**WRITTEN REQUEST:**
Rewrite the material with "target" swapped for "element", keeping every other character the same.
═════ DATASET EXTRACT ═════
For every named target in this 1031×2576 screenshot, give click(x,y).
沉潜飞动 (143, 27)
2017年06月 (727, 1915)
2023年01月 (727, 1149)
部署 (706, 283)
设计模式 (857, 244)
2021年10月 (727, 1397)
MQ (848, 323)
═════
**TASK OUTPUT:**
For every named element in this 1031×2576 screenshot, give click(x,y).
沉潜飞动 (143, 27)
2017年06月 (727, 1915)
2023年01月 (727, 1149)
部署 (706, 283)
设计模式 (857, 244)
2021年10月 (727, 1397)
MQ (848, 323)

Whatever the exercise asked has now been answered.